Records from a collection

☆ ☆ ☆ ☆ ☆

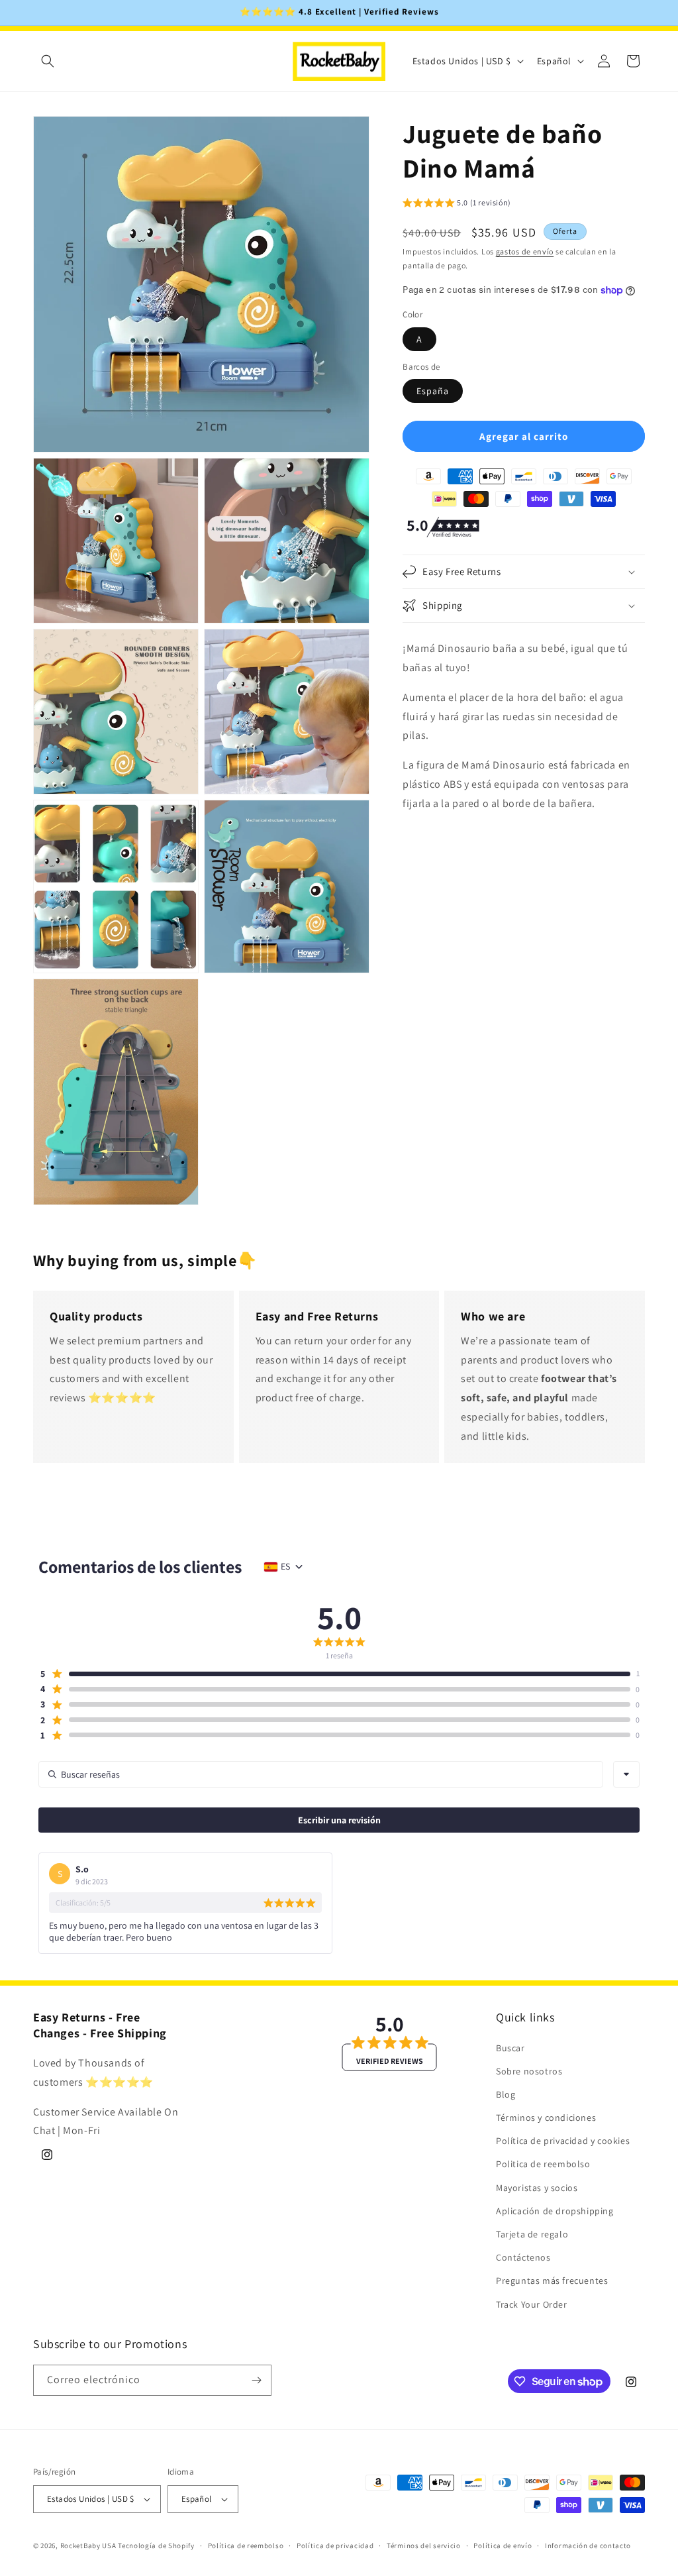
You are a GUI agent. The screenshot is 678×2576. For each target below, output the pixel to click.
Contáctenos (523, 2257)
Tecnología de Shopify (156, 2545)
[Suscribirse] (256, 2380)
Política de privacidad (335, 2545)
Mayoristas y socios (536, 2188)
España (432, 391)
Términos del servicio (424, 2545)
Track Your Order (531, 2304)
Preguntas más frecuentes (552, 2280)
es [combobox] (285, 1566)
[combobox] (626, 1774)
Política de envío (502, 2545)
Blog (505, 2094)
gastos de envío (525, 251)
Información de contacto (588, 2545)
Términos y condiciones (546, 2117)
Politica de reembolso (543, 2164)
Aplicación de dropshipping (555, 2211)
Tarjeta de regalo (532, 2234)
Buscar (510, 2048)
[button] (47, 61)
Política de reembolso (246, 2545)
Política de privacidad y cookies (563, 2141)
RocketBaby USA (88, 2545)
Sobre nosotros (529, 2071)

☆ ☆ ☆ ☆ ☆

• **Your task**
Your reply should be the full data above, copied exactly, with no pictures in it.

• **Solution for this problem**
You are a GUI agent. The screenshot is 678×2576. For each target below, output the pixel to click.
Contáctenos (523, 2257)
Tecnología de Shopify (156, 2545)
[Suscribirse] (256, 2380)
Política de privacidad (335, 2545)
Mayoristas y socios (536, 2188)
España (432, 391)
Términos del servicio (424, 2545)
Track Your Order (531, 2304)
Preguntas más frecuentes (552, 2280)
es [combobox] (285, 1566)
[combobox] (626, 1774)
Política de envío (502, 2545)
Blog (505, 2094)
gastos de envío (525, 251)
Información de contacto (588, 2545)
Términos y condiciones (546, 2117)
Politica de reembolso (543, 2164)
Aplicación de dropshipping (555, 2211)
Tarjeta de regalo (532, 2234)
Buscar (510, 2048)
[button] (47, 61)
Política de reembolso (246, 2545)
Política de privacidad y cookies (563, 2141)
RocketBaby USA (88, 2545)
Sobre nosotros (529, 2071)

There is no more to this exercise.